Manchester’s slim bins prompt ‘major boost’ to recycling

Manchester’s recycling rate is set to hit 40 per cent next year, according to the city’s council, which is having to create a new collection calendar following a ‘major boost’ to recycling.

The city’s recycling rate has risen from just under 32 per cent in 2015/16 to a projected 40 per cent at the end of the current 2017/18 year, an increase precipitated by a move to a ‘slim bin’ system in August 2016.

Manchester’s slim bins prompt ‘major boost’ to recycling
The city’s 240-litre bins were replaced with smaller 140-litre containers with a ‘robust approach’ taken to side waste and open lids to enforce residual restriction during fortnightly collections.

High residual waste disposal costs for the nine councils involved in a private finance initiative (PFI) contract between the Greater Manchester Waste Disposal Authority (GMWDA) and Viridor Laing meant that each has taken steps to restrict the amount of residual waste that residents can put out for collection, either through slimmer bins or three-weekly collections.

The financial pressures imposed by the PFI saw the GMWDA terminate the £3-billion, 25-year contract in May.

Manchester City Council, which serves around 550,000 residents, the fifth largest council area in the UK, says that the increase in recycling rates will have helped the city to avoid more than £7 million in waste disposal costs by the autumn, with even higher annual savings possible in future, if the recycling rate can be improved further.

And it is also telling residents that now less waste is being put in its grey residual waste bins, it is having to change collection rounds so that the increased amount of recycling can be collected more efficiently.

The move won’t see any change in frequency, but many homes will now have a different day for recycling collection so that the greater yield of recyclables can be better collected.

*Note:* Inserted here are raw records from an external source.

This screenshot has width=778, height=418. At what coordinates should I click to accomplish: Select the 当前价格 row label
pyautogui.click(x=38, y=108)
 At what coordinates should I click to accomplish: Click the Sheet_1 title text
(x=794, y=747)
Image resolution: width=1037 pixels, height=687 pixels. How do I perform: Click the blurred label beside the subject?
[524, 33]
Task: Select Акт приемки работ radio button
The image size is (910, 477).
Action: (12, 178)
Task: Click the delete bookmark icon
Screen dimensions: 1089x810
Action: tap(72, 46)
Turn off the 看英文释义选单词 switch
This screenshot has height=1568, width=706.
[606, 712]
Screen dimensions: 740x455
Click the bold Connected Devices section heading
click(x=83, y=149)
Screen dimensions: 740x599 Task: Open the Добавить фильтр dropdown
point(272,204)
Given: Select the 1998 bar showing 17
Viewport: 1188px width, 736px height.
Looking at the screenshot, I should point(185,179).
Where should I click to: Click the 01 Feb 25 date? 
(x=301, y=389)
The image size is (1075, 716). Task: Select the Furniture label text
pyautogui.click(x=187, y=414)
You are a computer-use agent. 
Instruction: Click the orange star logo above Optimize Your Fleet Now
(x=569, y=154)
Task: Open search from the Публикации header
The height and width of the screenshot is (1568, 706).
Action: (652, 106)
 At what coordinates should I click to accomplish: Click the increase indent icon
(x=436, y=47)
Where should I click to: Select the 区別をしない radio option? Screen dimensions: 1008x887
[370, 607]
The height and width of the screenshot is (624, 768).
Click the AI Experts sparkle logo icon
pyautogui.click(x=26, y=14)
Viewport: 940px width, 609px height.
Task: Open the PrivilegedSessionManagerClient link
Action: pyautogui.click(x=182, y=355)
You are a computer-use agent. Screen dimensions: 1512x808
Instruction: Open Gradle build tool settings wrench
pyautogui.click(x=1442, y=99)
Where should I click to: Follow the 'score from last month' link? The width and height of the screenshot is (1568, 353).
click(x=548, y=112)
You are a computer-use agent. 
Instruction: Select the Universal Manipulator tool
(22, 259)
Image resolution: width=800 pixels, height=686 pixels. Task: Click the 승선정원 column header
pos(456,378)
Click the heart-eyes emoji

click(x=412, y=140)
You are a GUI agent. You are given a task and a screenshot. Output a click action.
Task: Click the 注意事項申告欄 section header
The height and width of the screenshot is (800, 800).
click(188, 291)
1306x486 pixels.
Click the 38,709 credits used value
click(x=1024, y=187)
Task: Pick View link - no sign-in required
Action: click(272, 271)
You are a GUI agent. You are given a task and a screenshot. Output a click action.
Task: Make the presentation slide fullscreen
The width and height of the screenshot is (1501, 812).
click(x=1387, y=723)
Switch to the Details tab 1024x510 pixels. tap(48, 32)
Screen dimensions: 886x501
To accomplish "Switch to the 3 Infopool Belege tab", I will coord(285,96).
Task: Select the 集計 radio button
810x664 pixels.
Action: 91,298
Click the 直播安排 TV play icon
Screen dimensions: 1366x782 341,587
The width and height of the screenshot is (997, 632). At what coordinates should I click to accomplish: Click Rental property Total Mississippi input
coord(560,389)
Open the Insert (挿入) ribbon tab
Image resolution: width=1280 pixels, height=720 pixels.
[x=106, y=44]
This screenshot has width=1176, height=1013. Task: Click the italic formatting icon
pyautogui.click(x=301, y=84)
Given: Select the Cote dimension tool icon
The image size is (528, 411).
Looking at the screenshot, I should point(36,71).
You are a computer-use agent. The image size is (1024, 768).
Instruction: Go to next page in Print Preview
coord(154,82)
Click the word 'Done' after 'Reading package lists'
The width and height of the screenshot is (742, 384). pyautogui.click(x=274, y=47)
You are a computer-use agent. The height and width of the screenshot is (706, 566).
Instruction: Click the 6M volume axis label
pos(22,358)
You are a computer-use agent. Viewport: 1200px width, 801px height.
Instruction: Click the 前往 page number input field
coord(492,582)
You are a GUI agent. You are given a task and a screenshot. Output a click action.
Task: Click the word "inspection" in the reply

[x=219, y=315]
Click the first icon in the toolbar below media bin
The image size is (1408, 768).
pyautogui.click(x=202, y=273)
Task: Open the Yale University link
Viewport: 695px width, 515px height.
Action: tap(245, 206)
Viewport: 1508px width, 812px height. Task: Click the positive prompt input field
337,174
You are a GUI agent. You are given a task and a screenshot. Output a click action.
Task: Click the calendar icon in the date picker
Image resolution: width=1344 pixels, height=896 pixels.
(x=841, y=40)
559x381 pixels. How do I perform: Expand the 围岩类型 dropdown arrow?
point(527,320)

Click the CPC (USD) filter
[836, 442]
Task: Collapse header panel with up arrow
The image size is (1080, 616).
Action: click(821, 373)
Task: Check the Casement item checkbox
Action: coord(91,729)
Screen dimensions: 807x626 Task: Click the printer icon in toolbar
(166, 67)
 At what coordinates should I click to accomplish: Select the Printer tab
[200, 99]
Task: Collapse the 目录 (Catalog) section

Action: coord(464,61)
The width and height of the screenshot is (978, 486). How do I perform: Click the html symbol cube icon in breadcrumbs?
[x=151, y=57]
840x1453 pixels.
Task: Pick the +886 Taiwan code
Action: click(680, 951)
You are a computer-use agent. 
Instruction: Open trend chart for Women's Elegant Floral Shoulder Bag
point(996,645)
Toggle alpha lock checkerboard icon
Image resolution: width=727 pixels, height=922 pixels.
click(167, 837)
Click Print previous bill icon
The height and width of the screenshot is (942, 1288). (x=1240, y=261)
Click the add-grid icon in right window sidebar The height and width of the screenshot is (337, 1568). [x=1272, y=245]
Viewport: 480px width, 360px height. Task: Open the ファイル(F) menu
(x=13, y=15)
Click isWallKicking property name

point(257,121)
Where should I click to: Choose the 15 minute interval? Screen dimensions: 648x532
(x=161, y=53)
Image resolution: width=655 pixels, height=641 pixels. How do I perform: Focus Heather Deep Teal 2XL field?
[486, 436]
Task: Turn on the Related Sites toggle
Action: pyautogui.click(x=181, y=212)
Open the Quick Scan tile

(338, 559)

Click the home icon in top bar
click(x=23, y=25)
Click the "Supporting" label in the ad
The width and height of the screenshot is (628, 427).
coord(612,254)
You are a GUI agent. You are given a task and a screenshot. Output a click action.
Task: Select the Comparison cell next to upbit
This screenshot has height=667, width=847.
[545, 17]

Currently, the council uses two recycling boxes, brown and blue, to collect glass, plastic and metals, and cardboard and paper respectively, as well as a food waste collection.

Residual waste and recycling are collected on alternate weeks, but while general waste is restricted to one bin, residents can leave as much recycling as they wish for collection.

The council’s Executive Member for Neighbourhoods, Councillor Nigel Murphy, said: “I want to thank all Manchester's residents for their efforts to recycle more. There’s always more that we can do as a city to push our recycling rates higher, but by working together, we are already on course to avoid £7 million in needless waste disposal costs.

“Residents' recycling efforts have made such a big difference that we now have to update our collection patterns, to make sure that all the extra recycling is collected efficiently.

“I’d like to reassure residents that there will be no change to the frequency of their collections - and that measures are in place to minimise any inconvenience as we move to the new pattern.”